Re: [Ietf-languages] Forms for subtag kmpre20c

Richard Wordingham <richard.wordingham@ntlworld.com> Mon, 02 December 2019 14:12 UTC

Date: Mon, 02 Dec 2019 14:12:37 +0000
From: Richard Wordingham <richard.wordingham@ntlworld.com>
Cc: ietf-languages@ietf.org, Trent Walker <trent.thomas.walker@gmail.com>
Message-ID: <20191202141237.1724fc7c@JRWUBU2>
In-Reply-To: <CANfi1Jgz65Ohw8FXSBaLzVx=9Xi_GpMAeL+BnKUoRgG=ij7txQ@mail.gmail.com>
References: <20191121141336.665a7a7059d7ee80bb4d670165c8327d.9a3859061b.wbe@email03.godaddy.com> <CANfi1JjyouJV-CLXdKOwvRxcFPM0csTe8=+44hszSBhVTxd-qA@mail.gmail.com> <CANfi1JjeSo2-Ez52Nu3Lcb3jC9skPp2_YWza8Xnusu0Xi8vHuA@mail.gmail.com> <CANfi1JgVZ=rc1s=ELHoS=tv9HkwuzNCP0PUAZbjXWfWX0UtEXQ@mail.gmail.com> <000501d5a31c$cb6f52e0$624df8a0$@ewellic.org> <7AAF56F5-A51D-45B2-9400-86FB94625A06@gmail.com> <00C5B42F-0871-4A9D-913A-EABAF0344F68@evertype.com> <20191201185039.0ec4bf53@JRWUBU2> <CANfi1Jgz65Ohw8FXSBaLzVx=9Xi_GpMAeL+BnKUoRgG=ij7txQ@mail.gmail.com>
MIME-Version: 1.0
Content-Type: text/plain; charset="UTF-8"
Content-Transfer-Encoding: quoted-printable
Archived-At: <https://mailarchive.ietf.org/arch/msg/ietf-languages/xwbfeQiLqkakUzKWhg4RGGnm76M>
Subject: Re: [Ietf-languages] Forms for subtag kmpre20c
Precedence: list

On Sun, 1 Dec 2019 20:57:58 +0100
Élie Roux <elie.roux@telecom-bretagne.eu> wrote:

> > > Whatever is in Khmer script that's written in an old spelling. How
> > > does it matter?  
> >
> > You are not the only consumer of subtagging.  For example,
> > etymologies on the English Wiktionary often tag words as 'Old
> > Khmer'.  
> 
> Hmm sure, but in my mind this is a different issue: if the -kmpre20c
> were to exist, I can't really see why it couldn't be applied to
> anything written in Khmer script using non-reformed spelling: Old,
> middle, modern Khmer, all sorts of dialects, Pali, Sanskrit, Chinese,
> etc. That's what I meant, I'm not sure how you interpreted my point
> though?

Short exercise 1:
Repeat word for word everything in the message from "Content-Transfer-Encoding: quoted-printable" down to "does it matter?".
Short exercise 2:
Decide whether each statement agrees with the message, answering yes or no and quoting the deciding words from it: (a) The message is dated 2 December 2019. (b) The message quotes a reply from Élie Roux that was written on a Saturday. (c) The message declares a UTF-8 character set.
The data after this point are separate material and bear no relation to the message.

Data:

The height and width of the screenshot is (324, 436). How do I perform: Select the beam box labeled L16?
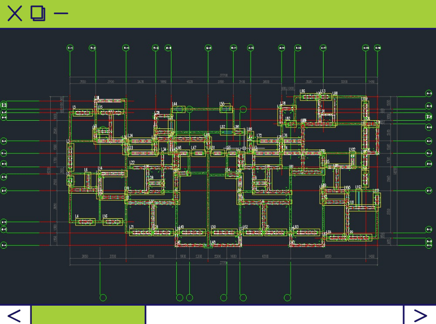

Task result 1:
Content-Transfer-Encoding: quoted-printable
Archived-At: <https://mailarchive.ietf.org/arch/msg/ietf-languages/xwbfeQiLqkakUzKWhg4RGGnm76M>
Subject: Re: [Ietf-languages] Forms for subtag kmpre20c
Precedence: list

On Sun, 1 Dec 2019 20:57:58 +0100
Élie Roux <elie.roux@telecom-bretagne.eu> wrote:

> > > Whatever is in Khmer script that's written in an old spelling. How
> > > does it matter?

Task result 2:
(a) Yes: "Date: Mon, 02 Dec 2019 14:12:37 +0000"
(b) No: "On Sun, 1 Dec 2019 20:57:58 +0100"
(c) Yes: "Content-Type: text/plain; charset="UTF-8""